───── EXTRACTED DATA ─────

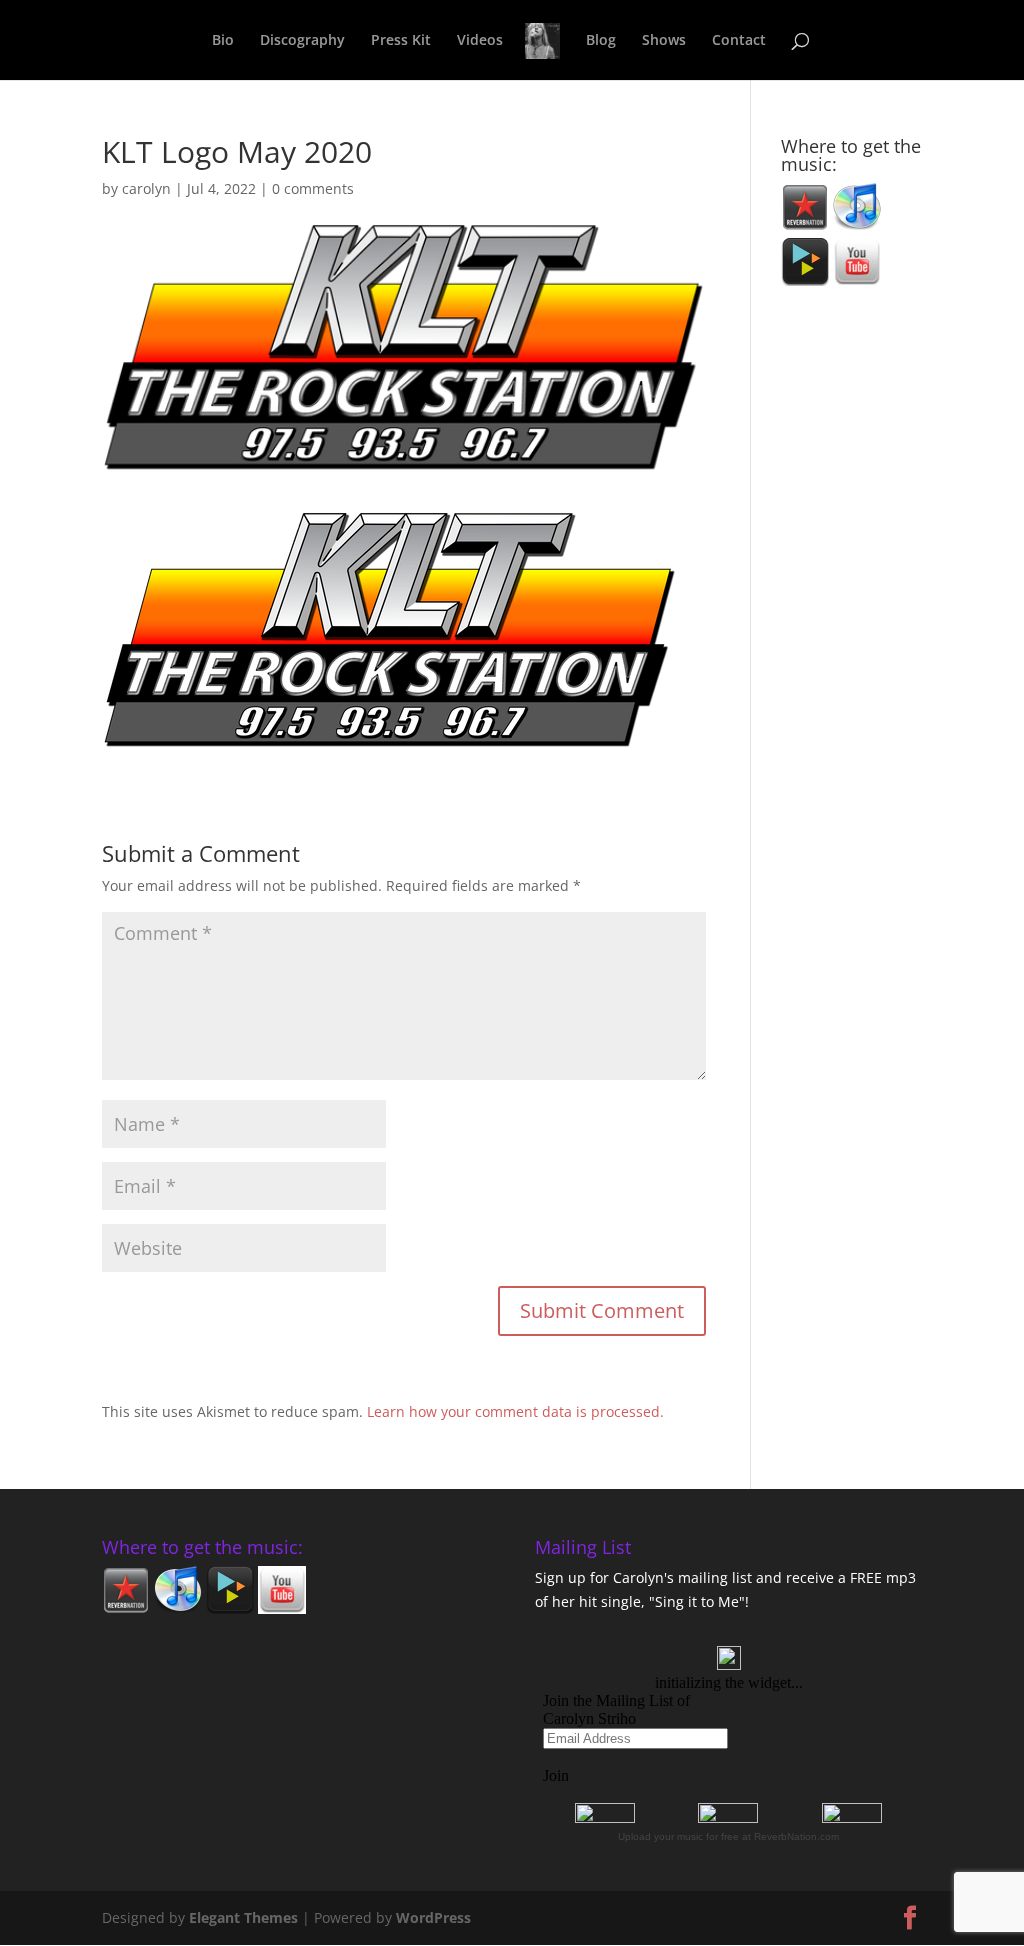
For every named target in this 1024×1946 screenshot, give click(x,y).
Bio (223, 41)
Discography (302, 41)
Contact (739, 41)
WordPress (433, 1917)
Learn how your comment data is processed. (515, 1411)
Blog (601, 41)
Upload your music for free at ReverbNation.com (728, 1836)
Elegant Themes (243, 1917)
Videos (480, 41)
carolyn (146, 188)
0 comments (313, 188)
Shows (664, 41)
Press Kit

─────

» WORK TASK: Once the pictures are set aside, write out each record exactly.

» ANSWER BELOW:
For every named target in this 1024×1946 screenshot, give click(x,y).
Bio (223, 41)
Discography (302, 41)
Contact (739, 41)
WordPress (433, 1917)
Learn how your comment data is processed. (515, 1411)
Blog (601, 41)
Upload your music for free at ReverbNation.com (728, 1836)
Elegant Themes (243, 1917)
Videos (480, 41)
carolyn (146, 188)
0 comments (313, 188)
Shows (664, 41)
Press Kit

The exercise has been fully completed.